From that point on she couldn't get Windows to finish loading - at least that's her interpretation. In fact Windows itself does start but the only GUI element available is the mouse pointer. There's not desktop and in fact the window manager isn't even running. Just a black screen.

There are no restore points on the drive so that's out. Booting into safe mode, even safe mode with command prompt, gives the same results as a normal boot. It boots into repair mode but I can't get sfc to run. If I use /runnow it tells me there's a repair operation pending. If I use offline mode it shows the help like I used the wrong syntax which afaict isn't the case. Here's what I am using (running the repair environment from the Win7 DVD):

Code: Text [Select]
  1. sfc /offbootdir=d:\ offwindir=d:\windows

I have, of course, verified that d: is the correct drive letter for the boot drive.

Short or reinstalling Windows, what other options do I have? It's been a long time since I had to try repairing a Windows install from the recovery console and I'm hoping there's something obvious I'm forgetting.

Oh yeah, I should probably mention this is Ultimate Edition so Win7 Pro features are available on the off chance that makes a difference.

Edit: I just heard back from the laptop's owner. The software was related to training to work as a sales agent for Royal Caribbean. We're communicating via sms so this is a little slow and painful. It sounds like it was probably some third party software and not Royal Caribbean's but I'm still waiting for clarification on that.

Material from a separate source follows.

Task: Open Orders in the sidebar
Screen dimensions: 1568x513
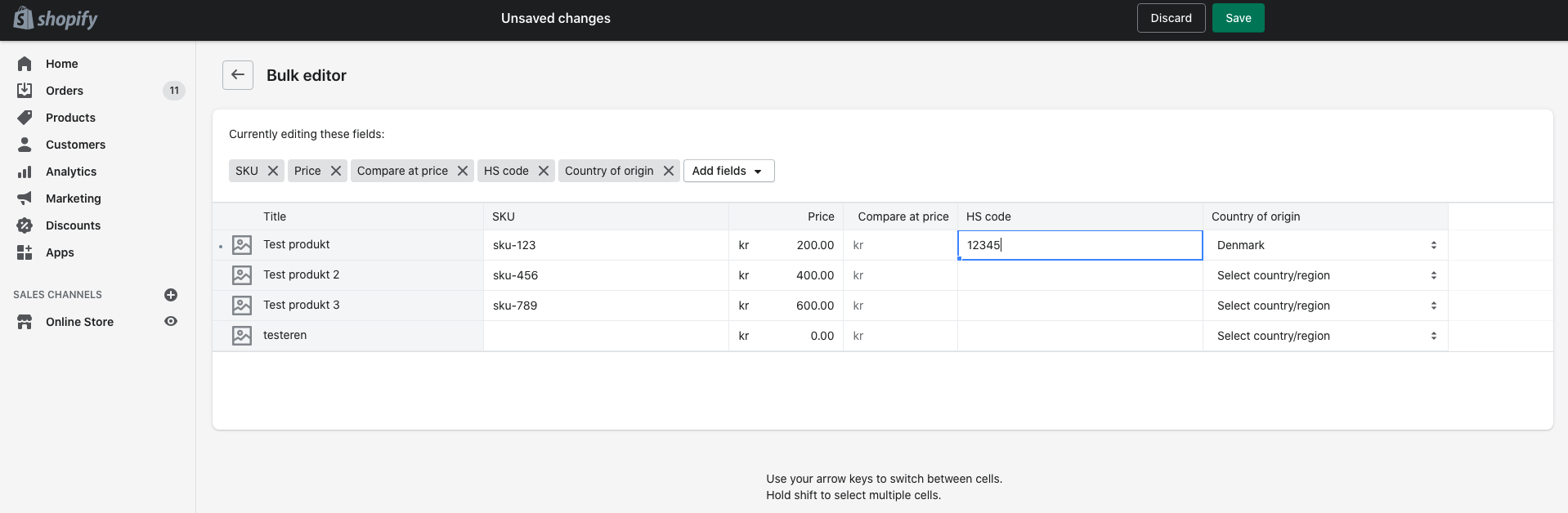Action: tap(65, 91)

Edit 2: It seems I was nearly right in the beginning. The software came from what appears to be a semi-scam company called Arise Virtual Solutions. They run a virtual call center for Royal Caribbean using work from home employees. The software was for training, but like I said from her description it sounded like some sort of virtual machine. Of course it's entirely possibly either she misunderstood what it did or they misrepresented it and it may be just some sort of VPN client.

In either case there's a good possibility it's some sort of virtual device driver.